Collecting Logs In Elasticsearch With Filebeat and Logstash

You are lucky if you’ve never been involved into confrontation between devops and developers in your career on any side. In this post I’ll show a solution to an issue which is often under dispute - access to application logs in production.

The issue at hand

Imagine you are a devops responsible for running company applications in production. Applications are supported by developers who obviously don’t have access to production environment and, therefore, to production logs.
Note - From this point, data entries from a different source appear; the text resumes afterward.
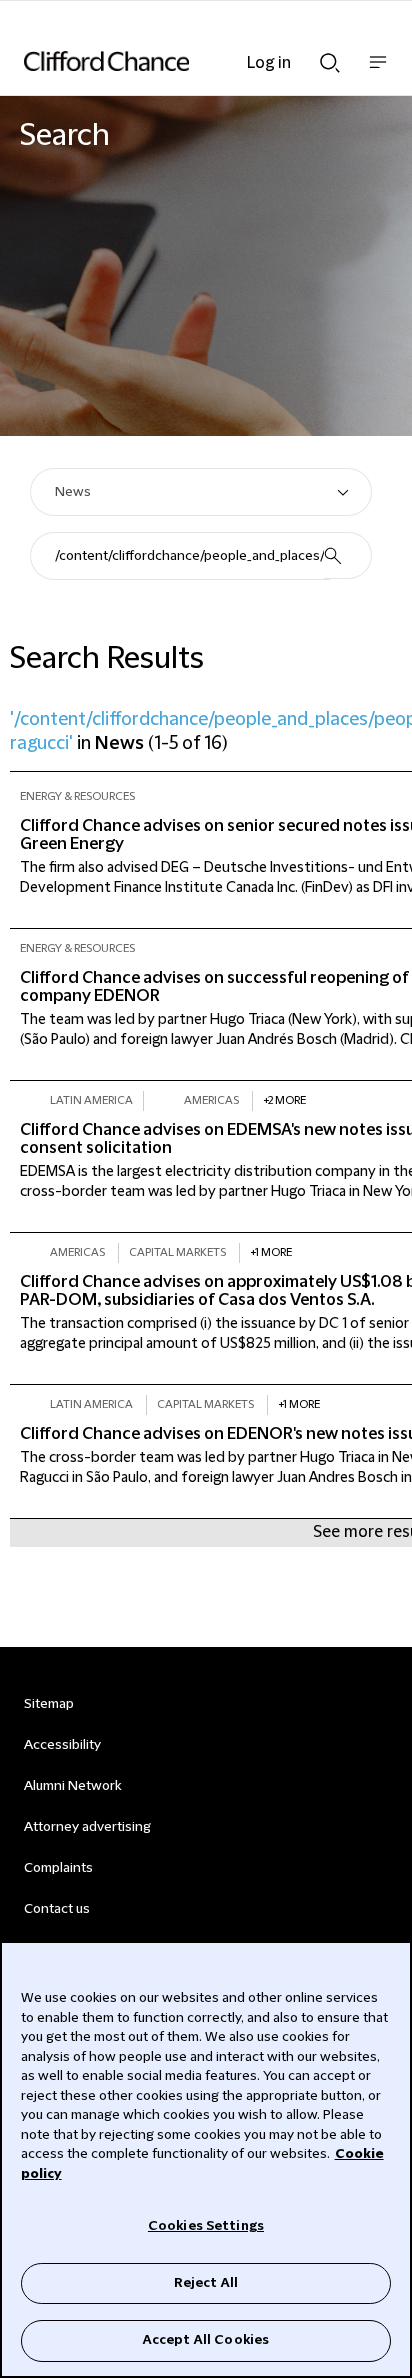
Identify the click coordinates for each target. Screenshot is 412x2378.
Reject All (206, 2283)
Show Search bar (330, 57)
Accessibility (62, 1745)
Imagine that each server runs multiple applications, and applications store logs in /var/log/apps. A server with two running applications will have log layout:

$ tree /var/log/apps
/var/log/apps
├── alice.log
└── bob.log

The problem: How to let developers access their production logs efficiently?

A solution

Feeling developers’ pain (or getting pissed off by regular “favours”), you decided to collect all application logs in Elasticsearch, where every developer can search for them. The simplest implementation would be to setup Elasticsearch and configure Filebeat to forward application logs directly to Elasticsearch.

Elasticsearch

I’ve described in details a quick intro to Elasticsearch and how to install it in my previous post. So have a look there if you don’t know how to do it.

Filebeat

Filebeat, which replaced Logstash-Forwarder some time ago, is installed on your servers as an agent. It monitors log files and can forward them directly to Elasticsearch for indexing.

Filebeat configuration which solves the problem via forwarding logs directly to Elasticsearch could be as simple as:

filebeat:
  prospectors:
    -
      paths:
        - /var/log/apps/*.log
      input_type: log

output:
  elasticsearch:
    hosts: ["localhost:9200"]

It’ll work. Developers will be able to search for log using source field, which is added by Filebeat and contains log file path.

Note that I used localhost with default port and bare minimum of settings.

If you’re paranoid about security, you have probably risen eyebrows already. Developers shouldn’t know about logs location. But this is a different story.

I bet developers will get pissed off very soon with this solution. They have to do term search with full log file path or they risk receiving non-related records from logs with similar partial name. The problem is aggravated if you run applications inside Docker containers managed by Mesos or Kubernetes.

A better solution

A better solution would be to introduce one more step. Instead of sending logs directly to Elasticsearch, Filebeat should send them to Logstash first. Logstash will enrich logs with metadata to enable simple precise search and then will forward enriched logs to Elasticsearch for indexing.

Logstash

Logstash is the best open source data collection engine with real-time pipelining capabilities. Logstash can cleanse logs, create new fields by extracting values from log message and other fields using very powerful extensible expression language and a lot more.

Introduction of a new app field, bearing application name extracted from source field, would be enough to solve the problem.

Final configuration

Filebeat configuration will change to

filebeat:
  prospectors:
    -
      paths:
        - /var/log/apps/*.log
      input_type: log

output:
  logstash:
    hosts: ["localhost:5044"]

and Logstash configuration will look like

input {
    beats {
        port => "5044"
    }
}

filter {
    grok {
        match => { "source" => "%{GREEDYDATA}/%{GREEDYDATA:app}.log" }
    }
}

output {
    elasticsearch {
        hosts => ["localhost:9200"]
    }
}

Both configuration files are self-explanatory. The only snippet deserving explanation is:

grok {
    match => { "source" => "%{GREEDYDATA}/%{GREEDYDATA:app}.log" }
}

If source field has value “/var/log/apps/alice.log”, the match will extract word alice and set it as value of newly created field app.

The bottom line

The final solution is way better. Developers can run exact term queries on app field, e.g:

$ curl http://localhost:9200/_all/_search?q=app:bob&sort=@tymestamp:asc&sort=offset:asc&fields=message&pretty | grep message

with output

        "message" : [ "Bob message 1" ]
        "message" : [ "Bob message 2" ]
        "message" : [ "Bob message 3" ]
        "message" : [ "Bob message 4" ]
        "message" : [ "Bob message 5" ]
        "message" : [ "Bob message 6" ]
        "message" : [ "Bob message 7" ]
        "message" : [ "Bob message 8" ]
        "message" : [ "Bob message 9" ]
        "message" : [ "Bob message 10" ]

I hope you guested it was a joke. Install Kibana for log browsing to make developers ecstatic.